MDBR Staff Writer Published 11 April 2018

Johnson & Johnson Vision Care has secured approval from the US Food and Drug Administration (FDA) for Acuvue Oasys contact lenses with transitions light intelligent technology.

Acuvue Oasys lens are claimed to be the first contact lens to integrate an additive that automatically darkens the lens when exposed to bright light.

The soft contact lenses are designed for daily use to correct the vision of people with non-diseased eyes who are nearsighted (myopia) or farsighted (hyperopia).

Acuvue Oasys contact lens can also be used by people with certain degrees of astigmatism, an abnormal curvature of the eye.

The contact lenses include a photochromic additive, which adjusts the amount of visible light filtered to the eye based on the amount of UV light to which they are exposed.

It helps in marginal darkening of lenses in bright sunlight, which automatically return to a regular tint when exposed to normal or dark lighting conditions.

The approval was based on a clinical study of 24 patients, which assessed daytime and nighttime driving performance while wearing the contact lenses.

Results of the trial showed that there was no evidence of concerns with either driving performance or vision while wearing the lenses.

According to FDA, the contact lenses are intended for daily wear for up to 14 days, and patients should not sleep in these lenses.

FDA's Center for Devices and Radiological Health ophthalmic, and ear, nose division director Malvina Eydelman said: "This contact lens is the first of its kind to incorporate the same technology that is used in eyeglasses that automatically darken in the sun.”

As per the Centers for Disease Control and Prevention, more than 40 million Americans were contact lens wearers, as of 2014.

The National Eye Institute at the National Institutes of Health figured that 42% of Americans aged 12 to 54 have myopia and 5% to 10% of all Americans have hyperopia.

_DATA UNDER STUDY_.
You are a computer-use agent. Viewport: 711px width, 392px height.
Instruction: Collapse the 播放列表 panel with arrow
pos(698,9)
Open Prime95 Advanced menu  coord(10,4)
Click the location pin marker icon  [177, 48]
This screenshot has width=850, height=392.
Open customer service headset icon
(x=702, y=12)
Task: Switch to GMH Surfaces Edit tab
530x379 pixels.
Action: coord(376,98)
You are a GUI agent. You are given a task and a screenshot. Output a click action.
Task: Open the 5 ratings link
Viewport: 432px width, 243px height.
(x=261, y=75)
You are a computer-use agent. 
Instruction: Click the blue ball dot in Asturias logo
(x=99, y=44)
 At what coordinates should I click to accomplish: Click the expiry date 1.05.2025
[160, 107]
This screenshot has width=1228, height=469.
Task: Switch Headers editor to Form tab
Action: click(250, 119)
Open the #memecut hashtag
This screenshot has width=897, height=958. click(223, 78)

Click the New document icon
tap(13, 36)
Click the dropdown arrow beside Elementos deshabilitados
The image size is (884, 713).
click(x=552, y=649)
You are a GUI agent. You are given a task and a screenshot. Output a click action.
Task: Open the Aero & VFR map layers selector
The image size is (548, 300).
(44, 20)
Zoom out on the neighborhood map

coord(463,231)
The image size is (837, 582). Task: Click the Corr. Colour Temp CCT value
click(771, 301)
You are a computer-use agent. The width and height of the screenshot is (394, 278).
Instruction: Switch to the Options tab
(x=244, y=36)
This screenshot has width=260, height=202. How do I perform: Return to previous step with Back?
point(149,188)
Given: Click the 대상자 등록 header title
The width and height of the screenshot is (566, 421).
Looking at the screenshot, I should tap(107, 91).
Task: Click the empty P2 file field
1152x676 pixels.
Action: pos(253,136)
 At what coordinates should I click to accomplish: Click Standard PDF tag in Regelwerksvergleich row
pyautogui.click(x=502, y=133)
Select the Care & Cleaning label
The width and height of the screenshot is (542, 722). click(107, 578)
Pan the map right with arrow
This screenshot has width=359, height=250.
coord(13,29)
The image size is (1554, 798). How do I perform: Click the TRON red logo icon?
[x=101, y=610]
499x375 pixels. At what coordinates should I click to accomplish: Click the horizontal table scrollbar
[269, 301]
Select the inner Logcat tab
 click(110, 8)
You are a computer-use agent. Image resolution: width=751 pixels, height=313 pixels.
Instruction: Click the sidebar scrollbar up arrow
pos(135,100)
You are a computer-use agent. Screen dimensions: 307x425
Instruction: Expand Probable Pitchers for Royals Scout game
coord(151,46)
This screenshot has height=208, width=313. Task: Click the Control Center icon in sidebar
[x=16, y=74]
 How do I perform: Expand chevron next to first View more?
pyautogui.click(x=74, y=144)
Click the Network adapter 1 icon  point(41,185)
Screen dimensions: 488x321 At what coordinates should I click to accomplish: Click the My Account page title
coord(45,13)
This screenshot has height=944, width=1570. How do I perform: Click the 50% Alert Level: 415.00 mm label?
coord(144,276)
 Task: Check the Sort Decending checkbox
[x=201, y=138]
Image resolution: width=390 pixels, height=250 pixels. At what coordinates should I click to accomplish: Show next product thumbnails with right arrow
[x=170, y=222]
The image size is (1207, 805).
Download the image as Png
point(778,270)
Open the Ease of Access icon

_WORK REQUEST 1_.
According to the contact lens article, how many patients took part in the clinical study that the approval was based on?
_WORK REQUEST 2_.
Please duplicate everything in the contact lens article from "According to FDA, the" down to "as of 2014.".
Rely only on the contact lens article for what comes next.

_WRITTEN ANSWER 1_.
24 patients.

_WRITTEN ANSWER 2_.
According to FDA, the contact lenses are intended for daily wear for up to 14 days, and patients should not sleep in these lenses.

FDA's Center for Devices and Radiological Health ophthalmic, and ear, nose division director Malvina Eydelman said: "This contact lens is the first of its kind to incorporate the same technology that is used in eyeglasses that automatically darken in the sun.”

As per the Centers for Disease Control and Prevention, more than 40 million Americans were contact lens wearers, as of 2014.